Twitter no timewaster when other line of communication fail

Too busy for Facebook, let alone Twitter? Tracey Barnett has second thoughts.

A Twitter prayer in 140 characters: O Lord, smite those that post morning bowel movements or what yr dog 8 for breakfast on worldwide social media. Even yr Mum doesn't care. Edit or throw self under train.

That's why I hadn't touched the Twitter account I signed up for months ago. Facebook was already a time-sucker, I figured. It had put me in touch with enough childhood friends to strangle a cat and that was plenty.

Sure, I knew that Iran's Green Revolution was carried to the world on Twitter, outmanoeuvering government censors last year.

But on a personal level, I felt Twitter's built-in inanity was well worth ignoring - that is, until I did a story recently on Google in China.

Twitter worked immediately when I needed to contact a Chinese blogger. Yet when I posted questions to him via email, they somehow disappeared, twice.

I'll never know for sure if they got sucked into the Great Firewall of China, but the links on his Twitter site and others provided by the NZ Asian Foundation were invaluable.

People involved in the issue acted as intelligent instant aggregators, showing me the best threads of discussion on the subject in bite-sized one-line intros, with links to the full articles.

These tools don't have to be about dissecting sweater lint with friends. Sites like Twitter can work for you as a customised information antenna, only with bigger brains and a planet-sized outreach that can travel infinitely beyond your circle of colleagues or friends.

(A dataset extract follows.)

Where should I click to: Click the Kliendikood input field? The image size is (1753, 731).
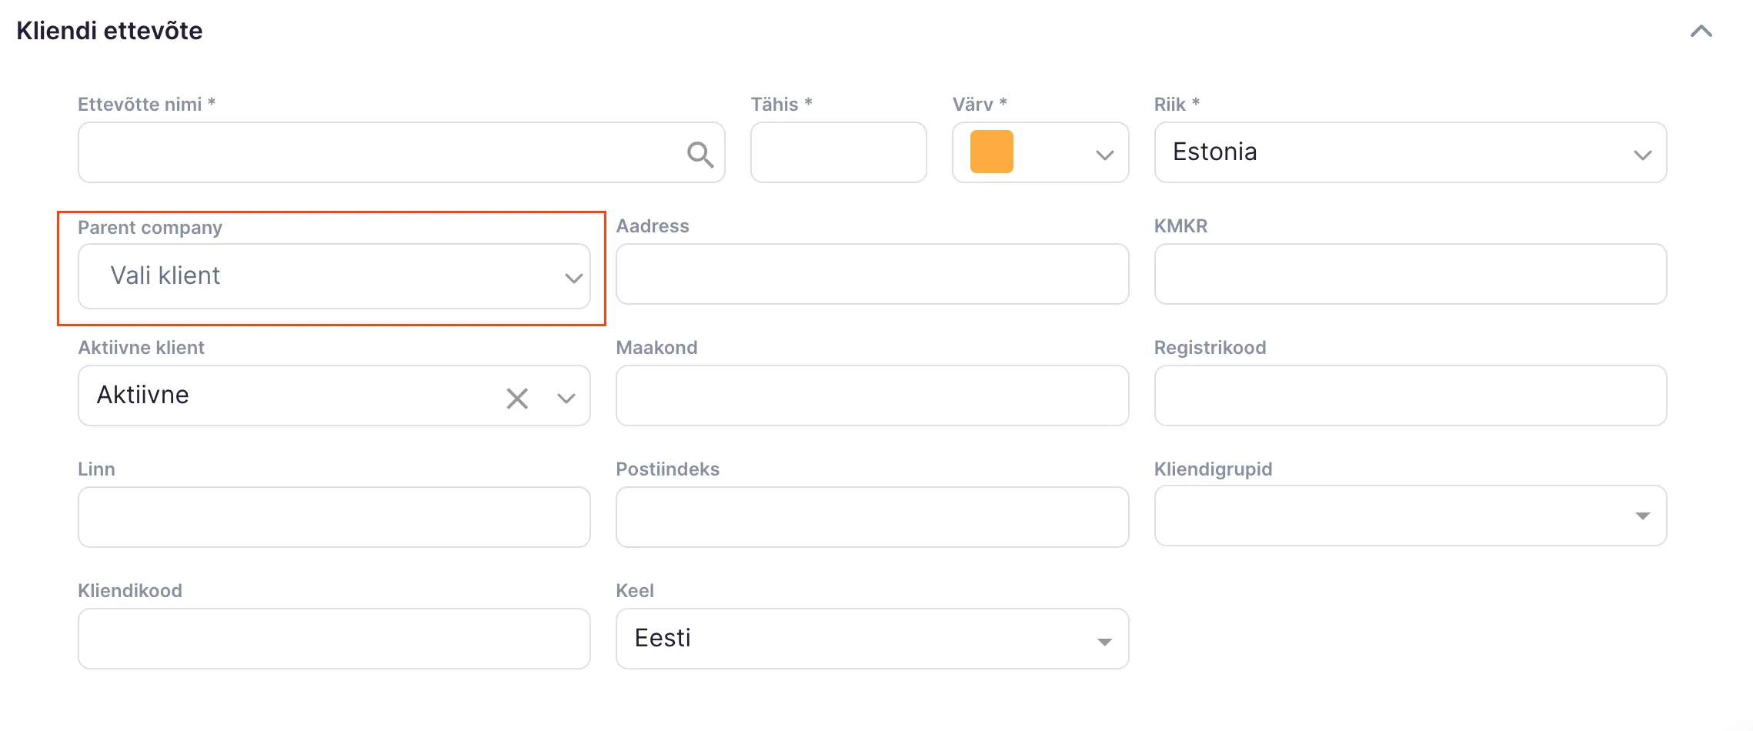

The real value for me is who you can "follow".

In just a few minutes, I can now quickly trawl through the tweets of two-dozen publications or journalists who interest me and click on the link to one of their recommended articles.

It's like a modern day ticker tape - a shorthand, real-time news feed that I can self-design.

Let's jump forward to the recent Tsunami Sunday.

The greatest disaster I experienced was missing the bacon sammies being grilled in a farmer's paddock after the fistful of families I was camping with in Tawharanui were evacuated to higher ground.

It certainly didn't feel that way for Sheryl Breuker who had a sister-in-law in Santiago, Chile. She was desperate to know if she was safe.

With phone lines down in many areas, Ms Breuker's attempts to call, text or email went nowhere. What did she do? She tried Twitter.

Because tweets are so short, at roughly a sentence long, they take up little bandwidth and often have a better chance of getting through in an emergency when everyone floods cellphone networks.

She used the subject tags that are prefaced with a hash, like #chile#quake, to find locals near her sister-in-law to ask for help.

People responded, mostly by retweeting, spreading the message wider and wider from one circle of friends to another.

Ms Breuker wrote on her blog, "The power of the retweet is something we take for granted."

"A man we didn't know in any way sent a simple tweet that he was in Chile and asked how he could help. We scrambled to give him every bit of useful information that we could come up with.

"He messaged several times that phones were out and he couldn't get through. Then, amazingly, he said 'as soon as I get a chance I will go to the address you gave me'. Through Twitter, we made contact with someone in another continent, but close enough to physically check on our family."

Within two hours of first contact with this man, she got a message that said, "I found her! She is OK . . . she told me to tell Twinkie to stay cool, she is fine!"

Just two short weeks ago, the NZ Ministry of Civil Defence opened a Twitter account [@NZcivildefence] linked to its website.

It saw its usual website hits go from 350 a day to 44,000 on Sunday. Spokesman Vince Cholewa said: "The idea of the retweet is the electronic version of going and talking to Mum.

That spreading of the message - retweeting it to other people - is actually doing a huge service."

Mr Cholewa recommends using as many media as you can in a crisis, from text messaging and RSS feeds to door knocking.

Forget your old ideas of social media as a time waster or just another marketing outlet. Look where collective creativity has already taken this one platform alone.

A journalism student tweeted one word, "ARRESTED" after photographing an anti-Egyptian government protest.

Within hours his message circulated and found its way to his embassy and the Associated Press. He was released the next day.

Ferries are beginning to tweet their arrivals. Sickcity tracks Twitter references to illness to watch for potential epidemics in cities. Some techies have found a way to link a Twitter alert to burglar sensors in their home.

Even the Dalai Lama opened a Twitter account last month. Wonder what his dog had for breakfast?

- Tracey Barnett is an American journalist living in Auckland.